The Anglican Church wants to sell the timber church to Bishop Druitt College for removal to the college grounds in North Boambee Road, where it would be used as the school chapel.
But Mr Bray-Ferguson said as yet, no development application had been submitted to the city council.
The Mayor Keith Rhoades asked if the committee had corresponded with the council and Mr Bray-Ferguson said it had not, as the committee had formed quickly.
He said his wife had spoken to Coffs Harbour City council staff member Martin Boumer, who had told her the hall and the cenotaph would come up as part of the new Local Environment Plan.
The Mayor recommended that the committee should make sure that it corresponded with the council.
All Saints Upper Orara, considered the most beautiful of four small timber Anglican churches in the Orara Valley, celebrated its centenary last year, two years after the neighbouring hall.

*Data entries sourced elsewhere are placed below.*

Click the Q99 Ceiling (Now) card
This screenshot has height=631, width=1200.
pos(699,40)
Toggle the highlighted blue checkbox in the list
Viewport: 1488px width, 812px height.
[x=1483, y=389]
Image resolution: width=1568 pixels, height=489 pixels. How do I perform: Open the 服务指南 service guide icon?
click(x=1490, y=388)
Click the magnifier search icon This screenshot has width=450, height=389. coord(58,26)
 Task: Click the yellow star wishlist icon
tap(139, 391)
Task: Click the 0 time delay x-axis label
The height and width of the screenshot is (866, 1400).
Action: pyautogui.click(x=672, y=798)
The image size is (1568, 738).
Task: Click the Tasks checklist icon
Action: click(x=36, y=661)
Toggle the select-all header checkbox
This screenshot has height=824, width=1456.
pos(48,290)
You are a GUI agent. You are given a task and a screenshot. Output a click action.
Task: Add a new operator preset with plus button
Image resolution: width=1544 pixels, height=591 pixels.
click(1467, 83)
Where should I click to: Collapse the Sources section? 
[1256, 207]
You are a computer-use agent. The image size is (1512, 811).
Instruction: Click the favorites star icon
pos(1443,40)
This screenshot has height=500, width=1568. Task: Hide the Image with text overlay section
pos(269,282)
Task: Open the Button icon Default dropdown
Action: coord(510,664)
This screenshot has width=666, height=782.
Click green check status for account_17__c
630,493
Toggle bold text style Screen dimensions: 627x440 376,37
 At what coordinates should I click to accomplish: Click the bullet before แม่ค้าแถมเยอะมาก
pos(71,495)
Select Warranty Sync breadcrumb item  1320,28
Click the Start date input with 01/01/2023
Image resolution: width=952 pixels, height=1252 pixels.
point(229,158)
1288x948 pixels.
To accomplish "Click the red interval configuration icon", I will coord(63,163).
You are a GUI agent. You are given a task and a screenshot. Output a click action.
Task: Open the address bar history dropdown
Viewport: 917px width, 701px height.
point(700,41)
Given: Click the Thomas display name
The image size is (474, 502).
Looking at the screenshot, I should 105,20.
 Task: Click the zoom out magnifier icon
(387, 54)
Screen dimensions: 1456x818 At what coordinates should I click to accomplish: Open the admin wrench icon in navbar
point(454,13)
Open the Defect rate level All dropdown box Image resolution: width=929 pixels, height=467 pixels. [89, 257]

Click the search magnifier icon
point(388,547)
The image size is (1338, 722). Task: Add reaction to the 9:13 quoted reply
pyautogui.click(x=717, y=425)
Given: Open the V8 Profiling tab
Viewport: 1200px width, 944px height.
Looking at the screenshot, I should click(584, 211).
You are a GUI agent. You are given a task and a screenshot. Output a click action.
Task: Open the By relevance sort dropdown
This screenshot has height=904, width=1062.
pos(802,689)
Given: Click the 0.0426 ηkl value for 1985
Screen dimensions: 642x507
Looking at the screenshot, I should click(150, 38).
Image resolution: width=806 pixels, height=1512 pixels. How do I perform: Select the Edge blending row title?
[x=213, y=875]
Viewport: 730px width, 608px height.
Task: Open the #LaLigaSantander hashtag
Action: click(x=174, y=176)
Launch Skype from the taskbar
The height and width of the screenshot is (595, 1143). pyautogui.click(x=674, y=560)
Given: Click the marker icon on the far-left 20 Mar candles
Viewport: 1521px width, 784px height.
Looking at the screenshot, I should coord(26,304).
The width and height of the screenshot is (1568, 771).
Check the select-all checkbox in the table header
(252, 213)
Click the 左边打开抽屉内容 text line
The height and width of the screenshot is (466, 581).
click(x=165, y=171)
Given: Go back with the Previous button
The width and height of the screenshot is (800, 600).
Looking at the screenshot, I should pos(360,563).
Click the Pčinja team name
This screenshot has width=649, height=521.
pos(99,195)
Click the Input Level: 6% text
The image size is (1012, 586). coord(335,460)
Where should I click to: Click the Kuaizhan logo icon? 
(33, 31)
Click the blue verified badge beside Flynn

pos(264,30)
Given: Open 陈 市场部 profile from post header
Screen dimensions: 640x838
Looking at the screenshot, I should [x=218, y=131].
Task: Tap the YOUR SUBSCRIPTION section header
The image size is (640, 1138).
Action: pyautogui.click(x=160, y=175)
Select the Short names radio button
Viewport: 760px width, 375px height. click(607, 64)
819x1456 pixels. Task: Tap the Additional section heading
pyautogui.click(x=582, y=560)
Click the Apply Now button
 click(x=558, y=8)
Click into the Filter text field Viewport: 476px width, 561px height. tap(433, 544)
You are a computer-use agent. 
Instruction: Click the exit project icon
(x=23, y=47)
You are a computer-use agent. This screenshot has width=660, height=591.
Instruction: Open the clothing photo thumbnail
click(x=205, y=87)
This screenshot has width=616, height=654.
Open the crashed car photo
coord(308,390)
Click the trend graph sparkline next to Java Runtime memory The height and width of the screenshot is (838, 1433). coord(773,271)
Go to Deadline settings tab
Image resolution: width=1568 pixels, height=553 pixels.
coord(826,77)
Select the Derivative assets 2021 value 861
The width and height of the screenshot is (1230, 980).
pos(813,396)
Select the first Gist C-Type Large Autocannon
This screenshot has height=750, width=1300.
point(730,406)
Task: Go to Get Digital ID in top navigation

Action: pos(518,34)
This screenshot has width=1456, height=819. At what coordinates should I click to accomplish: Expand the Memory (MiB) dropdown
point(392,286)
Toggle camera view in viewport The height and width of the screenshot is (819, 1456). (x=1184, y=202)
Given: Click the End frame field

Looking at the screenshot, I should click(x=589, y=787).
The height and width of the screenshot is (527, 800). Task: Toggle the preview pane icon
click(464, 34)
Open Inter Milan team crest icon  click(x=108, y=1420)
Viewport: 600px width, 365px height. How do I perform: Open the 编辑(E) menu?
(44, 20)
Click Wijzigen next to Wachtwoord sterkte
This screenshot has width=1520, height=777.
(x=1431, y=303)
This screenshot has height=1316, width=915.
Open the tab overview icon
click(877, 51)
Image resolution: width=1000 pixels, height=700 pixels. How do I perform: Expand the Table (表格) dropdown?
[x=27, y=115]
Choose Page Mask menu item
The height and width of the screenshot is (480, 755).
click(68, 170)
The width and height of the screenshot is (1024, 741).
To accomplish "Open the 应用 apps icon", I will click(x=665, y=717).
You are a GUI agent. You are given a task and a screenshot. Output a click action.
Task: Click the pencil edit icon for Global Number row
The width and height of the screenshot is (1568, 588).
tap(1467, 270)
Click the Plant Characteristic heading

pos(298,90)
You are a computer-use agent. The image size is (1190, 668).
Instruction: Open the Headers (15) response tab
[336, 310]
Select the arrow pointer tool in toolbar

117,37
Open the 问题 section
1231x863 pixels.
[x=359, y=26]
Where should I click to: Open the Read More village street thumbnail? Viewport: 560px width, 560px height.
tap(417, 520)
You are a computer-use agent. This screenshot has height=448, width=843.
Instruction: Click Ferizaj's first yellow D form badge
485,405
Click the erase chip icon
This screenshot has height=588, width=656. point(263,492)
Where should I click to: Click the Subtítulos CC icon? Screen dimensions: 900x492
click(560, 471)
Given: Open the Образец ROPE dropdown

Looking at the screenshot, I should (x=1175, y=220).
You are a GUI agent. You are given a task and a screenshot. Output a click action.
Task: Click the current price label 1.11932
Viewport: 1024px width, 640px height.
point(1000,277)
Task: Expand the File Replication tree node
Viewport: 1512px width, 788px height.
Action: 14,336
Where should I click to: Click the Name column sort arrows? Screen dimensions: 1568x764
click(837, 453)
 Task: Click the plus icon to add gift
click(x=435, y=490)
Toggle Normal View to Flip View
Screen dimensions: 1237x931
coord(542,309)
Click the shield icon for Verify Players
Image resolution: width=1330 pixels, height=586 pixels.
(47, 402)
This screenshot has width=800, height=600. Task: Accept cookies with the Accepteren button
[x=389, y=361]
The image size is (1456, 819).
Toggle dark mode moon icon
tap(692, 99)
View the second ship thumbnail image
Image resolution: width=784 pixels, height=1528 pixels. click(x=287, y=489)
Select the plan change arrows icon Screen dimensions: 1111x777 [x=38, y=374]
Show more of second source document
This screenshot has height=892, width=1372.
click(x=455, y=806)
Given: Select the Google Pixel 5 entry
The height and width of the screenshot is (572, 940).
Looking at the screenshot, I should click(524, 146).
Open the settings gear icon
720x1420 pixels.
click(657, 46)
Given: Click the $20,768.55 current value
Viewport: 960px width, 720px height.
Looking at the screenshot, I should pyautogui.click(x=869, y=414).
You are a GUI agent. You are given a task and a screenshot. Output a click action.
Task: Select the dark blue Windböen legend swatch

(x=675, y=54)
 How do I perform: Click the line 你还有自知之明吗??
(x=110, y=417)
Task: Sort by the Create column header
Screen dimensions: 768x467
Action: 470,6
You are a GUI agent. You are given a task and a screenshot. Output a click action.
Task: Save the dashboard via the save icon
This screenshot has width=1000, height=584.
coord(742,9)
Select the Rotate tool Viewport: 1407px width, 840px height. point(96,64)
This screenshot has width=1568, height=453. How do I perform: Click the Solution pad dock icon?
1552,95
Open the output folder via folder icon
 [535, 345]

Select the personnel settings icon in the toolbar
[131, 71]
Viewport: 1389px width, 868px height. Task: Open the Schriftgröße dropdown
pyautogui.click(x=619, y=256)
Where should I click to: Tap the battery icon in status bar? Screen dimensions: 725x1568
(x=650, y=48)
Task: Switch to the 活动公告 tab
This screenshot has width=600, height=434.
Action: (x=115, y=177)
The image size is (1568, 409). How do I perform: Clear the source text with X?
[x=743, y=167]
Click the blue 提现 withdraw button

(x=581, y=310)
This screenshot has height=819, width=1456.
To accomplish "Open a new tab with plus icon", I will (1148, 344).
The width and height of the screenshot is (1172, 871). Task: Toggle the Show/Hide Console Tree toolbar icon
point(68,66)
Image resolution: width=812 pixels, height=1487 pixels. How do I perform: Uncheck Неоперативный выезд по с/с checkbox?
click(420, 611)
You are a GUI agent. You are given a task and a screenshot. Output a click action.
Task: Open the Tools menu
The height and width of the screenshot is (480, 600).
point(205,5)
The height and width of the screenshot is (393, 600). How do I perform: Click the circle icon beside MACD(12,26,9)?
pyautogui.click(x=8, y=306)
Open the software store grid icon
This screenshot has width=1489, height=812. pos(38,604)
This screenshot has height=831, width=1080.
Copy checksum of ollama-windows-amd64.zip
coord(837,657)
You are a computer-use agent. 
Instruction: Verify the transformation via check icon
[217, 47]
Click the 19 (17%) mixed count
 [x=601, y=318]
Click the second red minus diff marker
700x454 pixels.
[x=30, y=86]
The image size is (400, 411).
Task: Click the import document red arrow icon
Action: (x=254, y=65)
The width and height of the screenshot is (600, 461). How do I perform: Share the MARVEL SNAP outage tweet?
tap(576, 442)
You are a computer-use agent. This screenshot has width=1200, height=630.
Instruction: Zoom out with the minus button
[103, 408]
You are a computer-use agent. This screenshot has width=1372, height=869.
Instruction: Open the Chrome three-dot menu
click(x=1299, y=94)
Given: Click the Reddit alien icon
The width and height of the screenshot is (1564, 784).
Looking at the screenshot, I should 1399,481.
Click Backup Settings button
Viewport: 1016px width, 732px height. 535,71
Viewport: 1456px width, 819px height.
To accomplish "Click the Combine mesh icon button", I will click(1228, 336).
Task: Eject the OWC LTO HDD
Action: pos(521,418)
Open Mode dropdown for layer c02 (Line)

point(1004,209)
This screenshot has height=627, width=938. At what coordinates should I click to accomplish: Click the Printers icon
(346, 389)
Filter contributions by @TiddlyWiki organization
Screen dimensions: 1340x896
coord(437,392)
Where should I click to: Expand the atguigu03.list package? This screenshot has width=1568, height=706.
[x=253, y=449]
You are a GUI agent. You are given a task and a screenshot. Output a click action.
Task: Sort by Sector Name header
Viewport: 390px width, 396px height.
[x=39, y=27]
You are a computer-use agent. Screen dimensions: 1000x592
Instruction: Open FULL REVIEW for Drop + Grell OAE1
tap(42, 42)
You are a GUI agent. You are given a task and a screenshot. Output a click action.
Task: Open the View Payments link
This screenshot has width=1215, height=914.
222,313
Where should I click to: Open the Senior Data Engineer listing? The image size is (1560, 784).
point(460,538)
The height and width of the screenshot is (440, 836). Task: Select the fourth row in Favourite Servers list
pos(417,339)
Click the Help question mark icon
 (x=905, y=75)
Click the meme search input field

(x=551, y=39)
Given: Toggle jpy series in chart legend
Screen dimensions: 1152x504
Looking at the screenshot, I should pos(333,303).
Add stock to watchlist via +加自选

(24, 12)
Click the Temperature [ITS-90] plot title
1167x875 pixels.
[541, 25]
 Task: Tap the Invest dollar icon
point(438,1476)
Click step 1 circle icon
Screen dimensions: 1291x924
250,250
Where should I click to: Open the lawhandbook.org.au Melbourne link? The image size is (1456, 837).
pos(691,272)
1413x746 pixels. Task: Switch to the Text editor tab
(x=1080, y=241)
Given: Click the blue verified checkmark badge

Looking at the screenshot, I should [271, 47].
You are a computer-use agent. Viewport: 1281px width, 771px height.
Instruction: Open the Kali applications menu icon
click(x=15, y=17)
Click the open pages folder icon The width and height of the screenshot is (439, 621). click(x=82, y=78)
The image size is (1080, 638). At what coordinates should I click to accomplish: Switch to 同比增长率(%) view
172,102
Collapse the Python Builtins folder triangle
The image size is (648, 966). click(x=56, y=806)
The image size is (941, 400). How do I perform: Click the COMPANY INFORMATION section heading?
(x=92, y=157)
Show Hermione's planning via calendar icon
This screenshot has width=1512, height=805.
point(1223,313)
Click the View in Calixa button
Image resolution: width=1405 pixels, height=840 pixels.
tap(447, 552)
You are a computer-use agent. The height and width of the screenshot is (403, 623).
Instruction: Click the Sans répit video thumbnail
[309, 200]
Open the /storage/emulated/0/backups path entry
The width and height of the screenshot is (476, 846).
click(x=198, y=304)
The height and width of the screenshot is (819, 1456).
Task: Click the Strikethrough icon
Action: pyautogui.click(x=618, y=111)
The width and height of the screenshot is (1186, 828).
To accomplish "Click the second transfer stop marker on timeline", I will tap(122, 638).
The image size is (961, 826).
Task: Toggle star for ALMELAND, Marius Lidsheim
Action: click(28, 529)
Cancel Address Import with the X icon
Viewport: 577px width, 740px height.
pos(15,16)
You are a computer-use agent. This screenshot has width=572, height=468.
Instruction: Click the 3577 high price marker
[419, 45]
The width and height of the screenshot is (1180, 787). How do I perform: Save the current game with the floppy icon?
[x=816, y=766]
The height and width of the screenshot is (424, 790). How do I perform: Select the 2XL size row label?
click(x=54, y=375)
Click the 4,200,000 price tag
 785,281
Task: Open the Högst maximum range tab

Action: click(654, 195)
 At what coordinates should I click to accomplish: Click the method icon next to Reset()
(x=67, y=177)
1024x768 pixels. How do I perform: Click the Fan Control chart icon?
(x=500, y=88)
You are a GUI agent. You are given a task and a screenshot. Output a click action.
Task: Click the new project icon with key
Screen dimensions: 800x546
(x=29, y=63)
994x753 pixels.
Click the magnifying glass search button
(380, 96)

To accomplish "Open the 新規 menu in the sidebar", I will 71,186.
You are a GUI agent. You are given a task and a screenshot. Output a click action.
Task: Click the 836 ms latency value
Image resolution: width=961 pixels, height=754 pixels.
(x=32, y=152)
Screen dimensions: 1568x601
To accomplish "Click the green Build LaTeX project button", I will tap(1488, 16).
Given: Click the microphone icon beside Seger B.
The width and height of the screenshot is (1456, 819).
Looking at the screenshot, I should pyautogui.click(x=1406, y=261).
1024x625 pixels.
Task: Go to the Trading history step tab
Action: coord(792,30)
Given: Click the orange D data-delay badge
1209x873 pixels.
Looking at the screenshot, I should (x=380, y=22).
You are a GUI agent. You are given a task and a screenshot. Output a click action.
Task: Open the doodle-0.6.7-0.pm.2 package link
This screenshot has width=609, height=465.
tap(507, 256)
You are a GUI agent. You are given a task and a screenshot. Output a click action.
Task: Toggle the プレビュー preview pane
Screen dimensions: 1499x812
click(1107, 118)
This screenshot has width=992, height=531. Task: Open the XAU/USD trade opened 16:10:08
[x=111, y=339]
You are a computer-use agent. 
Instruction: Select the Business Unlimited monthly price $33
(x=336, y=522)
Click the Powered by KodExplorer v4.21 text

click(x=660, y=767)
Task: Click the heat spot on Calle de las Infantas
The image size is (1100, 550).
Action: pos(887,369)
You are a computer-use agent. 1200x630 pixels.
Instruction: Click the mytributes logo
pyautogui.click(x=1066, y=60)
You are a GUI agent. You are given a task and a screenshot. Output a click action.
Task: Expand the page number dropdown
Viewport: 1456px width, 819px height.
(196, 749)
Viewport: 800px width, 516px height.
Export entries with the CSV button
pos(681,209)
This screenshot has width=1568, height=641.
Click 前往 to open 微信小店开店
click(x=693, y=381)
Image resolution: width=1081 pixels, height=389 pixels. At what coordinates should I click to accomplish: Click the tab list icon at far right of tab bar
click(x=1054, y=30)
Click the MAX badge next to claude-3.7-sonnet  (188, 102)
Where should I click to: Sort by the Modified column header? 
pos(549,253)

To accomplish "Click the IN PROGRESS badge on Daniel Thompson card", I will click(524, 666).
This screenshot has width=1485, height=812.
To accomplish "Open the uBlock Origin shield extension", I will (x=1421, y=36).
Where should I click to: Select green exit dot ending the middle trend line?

It was built from timber sourced from the forests surrounding the church and the timber was hauled to the site by bullock dray.
Today All Saints is surrounded by liquidambar trees, providing a spectacular frame for the church in autumn.
The regular congregation for All Saints Church dwindled to a point where the Anglican Church abandoned regular services years ago, although it remains popular for weddings and is a frequent subject for photographers and painters.